Required action: The line containing "Given: Open the Export menu in the menu bar" and every line after it through the end of the records: return those exactly, and nothing more.

Data in this exercise:
____________________

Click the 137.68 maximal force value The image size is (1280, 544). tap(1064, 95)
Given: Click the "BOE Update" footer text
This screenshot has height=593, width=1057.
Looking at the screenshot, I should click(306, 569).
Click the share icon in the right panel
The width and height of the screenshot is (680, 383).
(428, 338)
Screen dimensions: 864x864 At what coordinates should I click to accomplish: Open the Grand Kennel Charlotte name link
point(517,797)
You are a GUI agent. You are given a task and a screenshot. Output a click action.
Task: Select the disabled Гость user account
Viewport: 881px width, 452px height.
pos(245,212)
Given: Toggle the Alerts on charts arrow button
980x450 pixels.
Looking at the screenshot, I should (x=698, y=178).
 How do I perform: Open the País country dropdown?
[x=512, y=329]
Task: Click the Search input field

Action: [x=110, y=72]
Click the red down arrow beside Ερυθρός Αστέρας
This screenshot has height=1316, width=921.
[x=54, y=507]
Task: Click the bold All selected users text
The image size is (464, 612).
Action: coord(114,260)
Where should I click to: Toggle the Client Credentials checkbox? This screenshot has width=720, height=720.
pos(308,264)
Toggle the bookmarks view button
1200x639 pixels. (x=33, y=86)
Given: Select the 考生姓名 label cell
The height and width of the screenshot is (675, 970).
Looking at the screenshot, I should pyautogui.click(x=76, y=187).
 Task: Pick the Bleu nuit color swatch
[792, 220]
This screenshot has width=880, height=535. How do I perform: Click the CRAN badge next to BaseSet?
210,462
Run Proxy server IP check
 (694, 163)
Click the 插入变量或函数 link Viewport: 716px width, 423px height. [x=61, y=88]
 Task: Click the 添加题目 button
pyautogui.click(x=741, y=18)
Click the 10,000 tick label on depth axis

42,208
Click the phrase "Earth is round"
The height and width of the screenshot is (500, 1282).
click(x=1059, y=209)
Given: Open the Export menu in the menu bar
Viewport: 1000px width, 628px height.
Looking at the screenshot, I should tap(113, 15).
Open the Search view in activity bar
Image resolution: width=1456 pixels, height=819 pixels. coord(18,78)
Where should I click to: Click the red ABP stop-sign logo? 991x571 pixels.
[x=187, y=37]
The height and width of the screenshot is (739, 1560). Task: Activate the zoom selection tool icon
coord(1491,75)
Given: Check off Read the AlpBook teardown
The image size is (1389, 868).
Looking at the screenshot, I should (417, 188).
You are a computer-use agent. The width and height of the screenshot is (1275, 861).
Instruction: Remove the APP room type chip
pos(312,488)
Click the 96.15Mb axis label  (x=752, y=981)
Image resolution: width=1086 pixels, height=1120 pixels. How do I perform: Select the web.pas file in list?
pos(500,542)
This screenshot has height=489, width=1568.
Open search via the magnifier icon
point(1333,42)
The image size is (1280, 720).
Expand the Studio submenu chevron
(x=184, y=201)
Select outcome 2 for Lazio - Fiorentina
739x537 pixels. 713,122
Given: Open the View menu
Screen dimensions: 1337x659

____________________

Your response:
Given: Open the Export menu in the menu bar
Viewport: 1000px width, 628px height.
Looking at the screenshot, I should tap(113, 15).
Open the Search view in activity bar
Image resolution: width=1456 pixels, height=819 pixels. coord(18,78)
Where should I click to: Click the red ABP stop-sign logo? 991x571 pixels.
[x=187, y=37]
The height and width of the screenshot is (739, 1560). Task: Activate the zoom selection tool icon
coord(1491,75)
Given: Check off Read the AlpBook teardown
The image size is (1389, 868).
Looking at the screenshot, I should (417, 188).
You are a computer-use agent. The width and height of the screenshot is (1275, 861).
Instruction: Remove the APP room type chip
pos(312,488)
Click the 96.15Mb axis label  (x=752, y=981)
Image resolution: width=1086 pixels, height=1120 pixels. How do I perform: Select the web.pas file in list?
pos(500,542)
This screenshot has height=489, width=1568.
Open search via the magnifier icon
point(1333,42)
The image size is (1280, 720).
Expand the Studio submenu chevron
(x=184, y=201)
Select outcome 2 for Lazio - Fiorentina
739x537 pixels. 713,122
Given: Open the View menu
Screen dimensions: 1337x659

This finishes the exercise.